**Recorded data**
+++

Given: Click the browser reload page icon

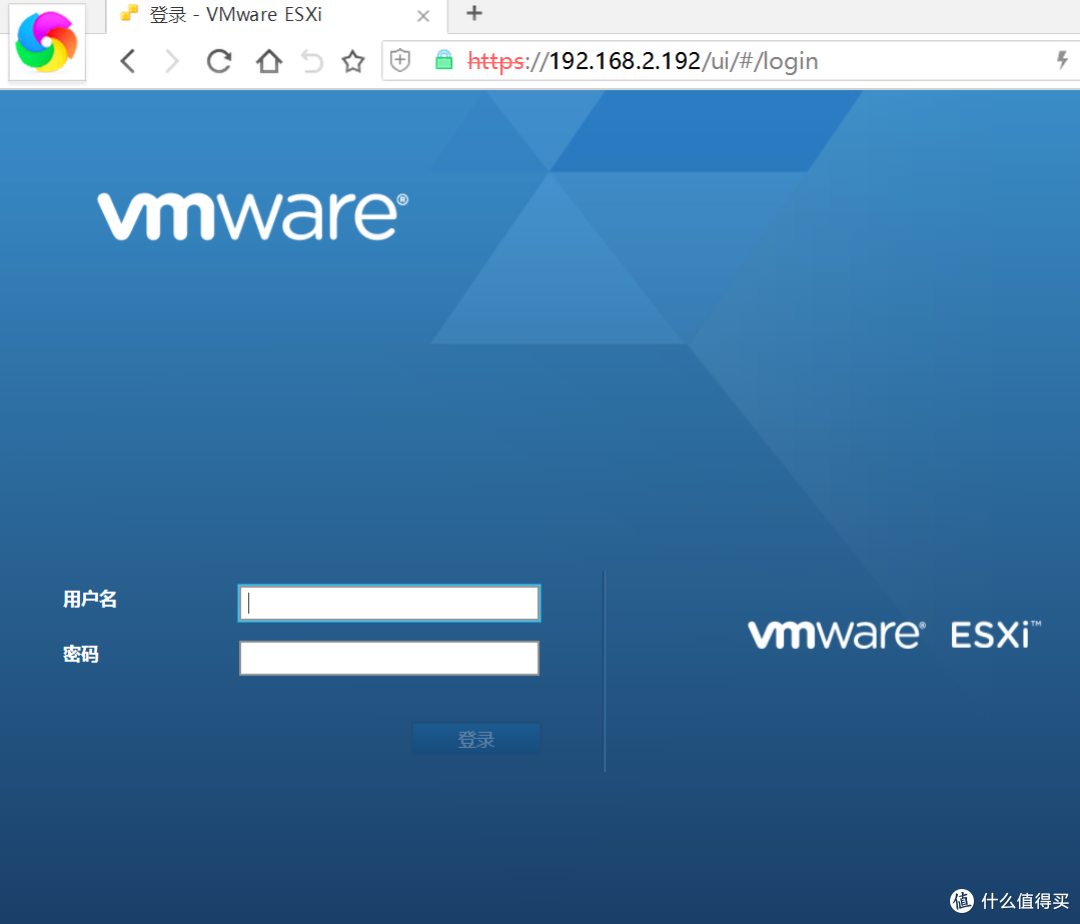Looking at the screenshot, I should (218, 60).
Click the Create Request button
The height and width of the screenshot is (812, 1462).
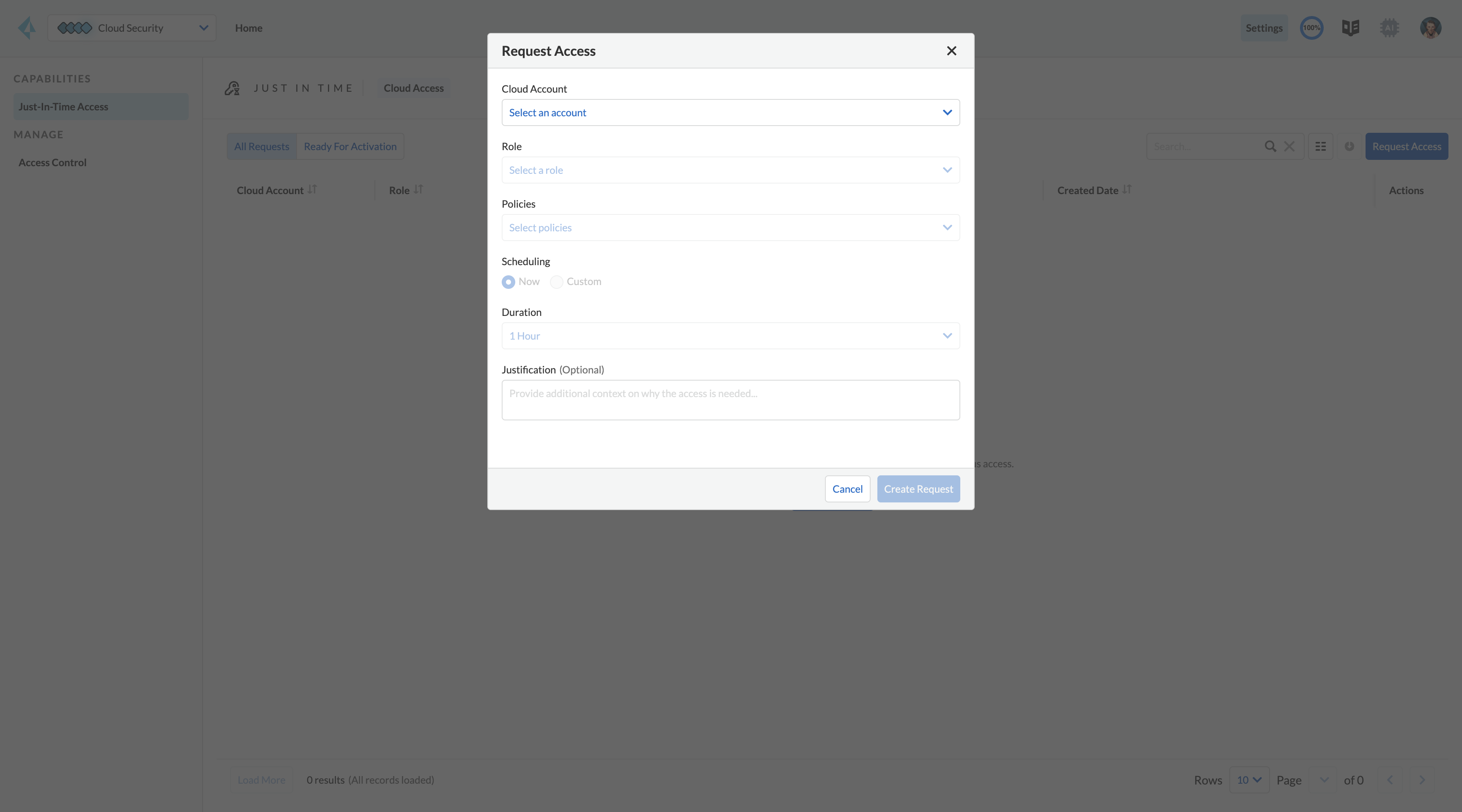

+++

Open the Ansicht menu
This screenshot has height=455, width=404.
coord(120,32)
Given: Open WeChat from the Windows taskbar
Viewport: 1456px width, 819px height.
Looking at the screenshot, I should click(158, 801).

+++

**Given problem**
Format the lines as a numbered list, starting at the line containing "Click the Create Request button" and ending after the line containing "The height and", and leave out any blank lines.

**The result**
1. Click the Create Request button
2. The height and width of the screenshot is (812, 1462).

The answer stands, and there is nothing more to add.